Data excerpts:
◆ ◆ ◆ ◆ ◆ ◆ ◆
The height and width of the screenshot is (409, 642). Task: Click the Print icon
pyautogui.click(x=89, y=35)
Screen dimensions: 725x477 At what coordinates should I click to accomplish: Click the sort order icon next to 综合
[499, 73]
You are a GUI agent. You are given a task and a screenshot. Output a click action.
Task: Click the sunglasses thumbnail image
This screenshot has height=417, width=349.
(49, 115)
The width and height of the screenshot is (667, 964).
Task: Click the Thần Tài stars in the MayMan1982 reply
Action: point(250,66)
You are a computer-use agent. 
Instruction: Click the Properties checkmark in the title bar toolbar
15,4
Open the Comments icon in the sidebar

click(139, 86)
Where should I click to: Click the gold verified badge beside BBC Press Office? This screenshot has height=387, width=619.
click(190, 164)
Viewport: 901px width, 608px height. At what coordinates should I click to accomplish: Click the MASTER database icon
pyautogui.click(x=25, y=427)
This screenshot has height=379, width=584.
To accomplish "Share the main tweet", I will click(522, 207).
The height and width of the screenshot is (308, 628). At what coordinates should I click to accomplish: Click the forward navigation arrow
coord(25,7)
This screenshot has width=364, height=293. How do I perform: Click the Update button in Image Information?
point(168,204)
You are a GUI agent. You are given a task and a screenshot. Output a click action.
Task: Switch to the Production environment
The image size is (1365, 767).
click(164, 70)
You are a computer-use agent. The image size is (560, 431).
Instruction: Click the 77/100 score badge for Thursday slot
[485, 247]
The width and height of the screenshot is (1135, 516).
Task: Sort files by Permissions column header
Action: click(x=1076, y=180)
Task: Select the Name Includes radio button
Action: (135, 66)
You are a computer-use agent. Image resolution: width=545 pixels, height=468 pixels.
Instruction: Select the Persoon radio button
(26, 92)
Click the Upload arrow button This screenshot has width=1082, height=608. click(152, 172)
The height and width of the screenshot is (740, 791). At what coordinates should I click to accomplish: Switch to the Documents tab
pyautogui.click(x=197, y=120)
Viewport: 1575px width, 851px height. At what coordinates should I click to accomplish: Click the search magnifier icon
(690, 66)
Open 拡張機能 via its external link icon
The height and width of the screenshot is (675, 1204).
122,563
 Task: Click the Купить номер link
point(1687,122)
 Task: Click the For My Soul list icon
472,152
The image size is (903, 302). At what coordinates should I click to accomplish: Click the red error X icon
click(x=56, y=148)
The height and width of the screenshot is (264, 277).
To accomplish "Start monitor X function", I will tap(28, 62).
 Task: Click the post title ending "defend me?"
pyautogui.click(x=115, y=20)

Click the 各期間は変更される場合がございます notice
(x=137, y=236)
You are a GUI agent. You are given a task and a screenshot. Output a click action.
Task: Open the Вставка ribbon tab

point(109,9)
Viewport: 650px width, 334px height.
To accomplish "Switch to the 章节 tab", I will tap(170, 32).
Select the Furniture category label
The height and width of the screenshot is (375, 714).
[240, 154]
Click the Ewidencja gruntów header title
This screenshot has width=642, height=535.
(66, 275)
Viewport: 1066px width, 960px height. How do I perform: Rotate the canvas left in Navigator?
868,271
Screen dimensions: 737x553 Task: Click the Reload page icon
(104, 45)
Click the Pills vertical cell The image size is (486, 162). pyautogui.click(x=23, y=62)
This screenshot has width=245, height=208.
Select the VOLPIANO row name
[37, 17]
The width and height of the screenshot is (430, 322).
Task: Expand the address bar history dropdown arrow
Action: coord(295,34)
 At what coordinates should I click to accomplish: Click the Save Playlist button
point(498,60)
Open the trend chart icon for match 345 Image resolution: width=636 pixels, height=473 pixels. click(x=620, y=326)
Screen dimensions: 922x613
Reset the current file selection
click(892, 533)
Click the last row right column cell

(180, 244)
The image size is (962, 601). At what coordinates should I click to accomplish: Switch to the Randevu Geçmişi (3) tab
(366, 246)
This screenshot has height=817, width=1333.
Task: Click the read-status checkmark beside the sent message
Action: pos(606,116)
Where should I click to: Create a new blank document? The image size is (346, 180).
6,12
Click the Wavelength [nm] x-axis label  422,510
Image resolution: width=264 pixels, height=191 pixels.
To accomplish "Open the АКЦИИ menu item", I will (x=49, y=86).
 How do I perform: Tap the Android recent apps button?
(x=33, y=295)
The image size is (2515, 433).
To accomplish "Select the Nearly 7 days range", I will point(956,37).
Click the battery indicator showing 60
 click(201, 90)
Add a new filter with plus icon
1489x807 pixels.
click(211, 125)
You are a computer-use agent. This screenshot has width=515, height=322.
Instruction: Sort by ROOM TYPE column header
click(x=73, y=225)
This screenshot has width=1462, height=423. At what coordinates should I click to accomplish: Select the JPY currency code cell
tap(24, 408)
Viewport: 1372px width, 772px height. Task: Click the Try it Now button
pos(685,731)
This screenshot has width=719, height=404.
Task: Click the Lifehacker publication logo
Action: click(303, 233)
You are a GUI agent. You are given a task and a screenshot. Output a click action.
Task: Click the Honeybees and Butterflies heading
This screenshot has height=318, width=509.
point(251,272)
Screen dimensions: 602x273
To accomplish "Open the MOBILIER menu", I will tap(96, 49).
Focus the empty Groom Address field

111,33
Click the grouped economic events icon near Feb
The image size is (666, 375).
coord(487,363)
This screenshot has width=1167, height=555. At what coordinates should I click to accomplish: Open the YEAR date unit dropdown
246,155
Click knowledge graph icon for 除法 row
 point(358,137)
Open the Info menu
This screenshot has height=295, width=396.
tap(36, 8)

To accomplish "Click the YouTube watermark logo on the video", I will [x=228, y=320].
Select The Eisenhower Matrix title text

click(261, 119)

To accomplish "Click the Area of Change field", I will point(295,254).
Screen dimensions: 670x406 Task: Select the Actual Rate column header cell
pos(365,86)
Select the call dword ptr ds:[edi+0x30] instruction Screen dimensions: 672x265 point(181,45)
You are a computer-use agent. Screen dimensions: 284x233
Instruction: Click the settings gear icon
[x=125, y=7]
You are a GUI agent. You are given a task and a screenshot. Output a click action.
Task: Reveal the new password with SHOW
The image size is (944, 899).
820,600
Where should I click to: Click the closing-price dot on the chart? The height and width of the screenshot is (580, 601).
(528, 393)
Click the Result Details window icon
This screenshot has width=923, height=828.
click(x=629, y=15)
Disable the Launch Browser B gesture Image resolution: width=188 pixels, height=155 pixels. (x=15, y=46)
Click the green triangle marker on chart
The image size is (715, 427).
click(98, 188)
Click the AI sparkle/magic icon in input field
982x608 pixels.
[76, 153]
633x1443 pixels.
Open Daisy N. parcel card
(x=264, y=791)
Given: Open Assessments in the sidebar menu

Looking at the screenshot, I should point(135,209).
◆ ◆ ◆ ◆ ◆ ◆ ◆
== Task instructions ==
Set the data above down again in full, exactly as it reads.

== Solution to this task ==
The height and width of the screenshot is (409, 642). Task: Click the Print icon
pyautogui.click(x=89, y=35)
Screen dimensions: 725x477 At what coordinates should I click to accomplish: Click the sort order icon next to 综合
[499, 73]
You are a GUI agent. You are given a task and a screenshot. Output a click action.
Task: Click the sunglasses thumbnail image
This screenshot has height=417, width=349.
(49, 115)
The width and height of the screenshot is (667, 964).
Task: Click the Thần Tài stars in the MayMan1982 reply
Action: point(250,66)
You are a computer-use agent. 
Instruction: Click the Properties checkmark in the title bar toolbar
15,4
Open the Comments icon in the sidebar

click(139, 86)
Where should I click to: Click the gold verified badge beside BBC Press Office? This screenshot has height=387, width=619.
click(190, 164)
Viewport: 901px width, 608px height. At what coordinates should I click to accomplish: Click the MASTER database icon
pyautogui.click(x=25, y=427)
This screenshot has height=379, width=584.
To accomplish "Share the main tweet", I will click(522, 207).
The height and width of the screenshot is (308, 628). At what coordinates should I click to accomplish: Click the forward navigation arrow
coord(25,7)
This screenshot has width=364, height=293. How do I perform: Click the Update button in Image Information?
point(168,204)
You are a GUI agent. You are given a task and a screenshot. Output a click action.
Task: Switch to the Production environment
The image size is (1365, 767).
click(164, 70)
You are a computer-use agent. The image size is (560, 431).
Instruction: Click the 77/100 score badge for Thursday slot
[485, 247]
The width and height of the screenshot is (1135, 516).
Task: Sort files by Permissions column header
Action: click(x=1076, y=180)
Task: Select the Name Includes radio button
Action: (135, 66)
You are a computer-use agent. Image resolution: width=545 pixels, height=468 pixels.
Instruction: Select the Persoon radio button
(26, 92)
Click the Upload arrow button This screenshot has width=1082, height=608. click(152, 172)
The height and width of the screenshot is (740, 791). At what coordinates should I click to accomplish: Switch to the Documents tab
pyautogui.click(x=197, y=120)
Viewport: 1575px width, 851px height. At what coordinates should I click to accomplish: Click the search magnifier icon
(690, 66)
Open 拡張機能 via its external link icon
The height and width of the screenshot is (675, 1204).
122,563
 Task: Click the Купить номер link
point(1687,122)
 Task: Click the For My Soul list icon
472,152
The image size is (903, 302). At what coordinates should I click to accomplish: Click the red error X icon
click(x=56, y=148)
The height and width of the screenshot is (264, 277).
To accomplish "Start monitor X function", I will tap(28, 62).
 Task: Click the post title ending "defend me?"
pyautogui.click(x=115, y=20)

Click the 各期間は変更される場合がございます notice
(x=137, y=236)
You are a GUI agent. You are given a task and a screenshot. Output a click action.
Task: Open the Вставка ribbon tab

point(109,9)
Viewport: 650px width, 334px height.
To accomplish "Switch to the 章节 tab", I will tap(170, 32).
Select the Furniture category label
The height and width of the screenshot is (375, 714).
[240, 154]
Click the Ewidencja gruntów header title
This screenshot has width=642, height=535.
(66, 275)
Viewport: 1066px width, 960px height. How do I perform: Rotate the canvas left in Navigator?
868,271
Screen dimensions: 737x553 Task: Click the Reload page icon
(104, 45)
Click the Pills vertical cell The image size is (486, 162). pyautogui.click(x=23, y=62)
This screenshot has width=245, height=208.
Select the VOLPIANO row name
[37, 17]
The width and height of the screenshot is (430, 322).
Task: Expand the address bar history dropdown arrow
Action: coord(295,34)
 At what coordinates should I click to accomplish: Click the Save Playlist button
point(498,60)
Open the trend chart icon for match 345 Image resolution: width=636 pixels, height=473 pixels. click(x=620, y=326)
Screen dimensions: 922x613
Reset the current file selection
click(892, 533)
Click the last row right column cell

(180, 244)
The image size is (962, 601). At what coordinates should I click to accomplish: Switch to the Randevu Geçmişi (3) tab
(366, 246)
This screenshot has height=817, width=1333.
Task: Click the read-status checkmark beside the sent message
Action: pos(606,116)
Where should I click to: Create a new blank document? The image size is (346, 180).
6,12
Click the Wavelength [nm] x-axis label  422,510
Image resolution: width=264 pixels, height=191 pixels.
To accomplish "Open the АКЦИИ menu item", I will (x=49, y=86).
 How do I perform: Tap the Android recent apps button?
(x=33, y=295)
The image size is (2515, 433).
To accomplish "Select the Nearly 7 days range", I will point(956,37).
Click the battery indicator showing 60
 click(201, 90)
Add a new filter with plus icon
1489x807 pixels.
click(211, 125)
You are a computer-use agent. This screenshot has width=515, height=322.
Instruction: Sort by ROOM TYPE column header
click(x=73, y=225)
This screenshot has width=1462, height=423. At what coordinates should I click to accomplish: Select the JPY currency code cell
tap(24, 408)
Viewport: 1372px width, 772px height. Task: Click the Try it Now button
pos(685,731)
This screenshot has width=719, height=404.
Task: Click the Lifehacker publication logo
Action: click(303, 233)
You are a GUI agent. You are given a task and a screenshot. Output a click action.
Task: Click the Honeybees and Butterflies heading
This screenshot has height=318, width=509.
point(251,272)
Screen dimensions: 602x273
To accomplish "Open the MOBILIER menu", I will tap(96, 49).
Focus the empty Groom Address field

111,33
Click the grouped economic events icon near Feb
The image size is (666, 375).
coord(487,363)
This screenshot has width=1167, height=555. At what coordinates should I click to accomplish: Open the YEAR date unit dropdown
246,155
Click knowledge graph icon for 除法 row
 point(358,137)
Open the Info menu
This screenshot has height=295, width=396.
tap(36, 8)

To accomplish "Click the YouTube watermark logo on the video", I will [x=228, y=320].
Select The Eisenhower Matrix title text

click(261, 119)

To accomplish "Click the Area of Change field", I will point(295,254).
Screen dimensions: 670x406 Task: Select the Actual Rate column header cell
pos(365,86)
Select the call dword ptr ds:[edi+0x30] instruction Screen dimensions: 672x265 point(181,45)
You are a computer-use agent. Screen dimensions: 284x233
Instruction: Click the settings gear icon
[x=125, y=7]
You are a GUI agent. You are given a task and a screenshot. Output a click action.
Task: Reveal the new password with SHOW
The image size is (944, 899).
820,600
Where should I click to: Click the closing-price dot on the chart? The height and width of the screenshot is (580, 601).
(528, 393)
Click the Result Details window icon
This screenshot has width=923, height=828.
click(x=629, y=15)
Disable the Launch Browser B gesture Image resolution: width=188 pixels, height=155 pixels. (x=15, y=46)
Click the green triangle marker on chart
The image size is (715, 427).
click(98, 188)
Click the AI sparkle/magic icon in input field
982x608 pixels.
[76, 153]
633x1443 pixels.
Open Daisy N. parcel card
(x=264, y=791)
Given: Open Assessments in the sidebar menu

Looking at the screenshot, I should point(135,209).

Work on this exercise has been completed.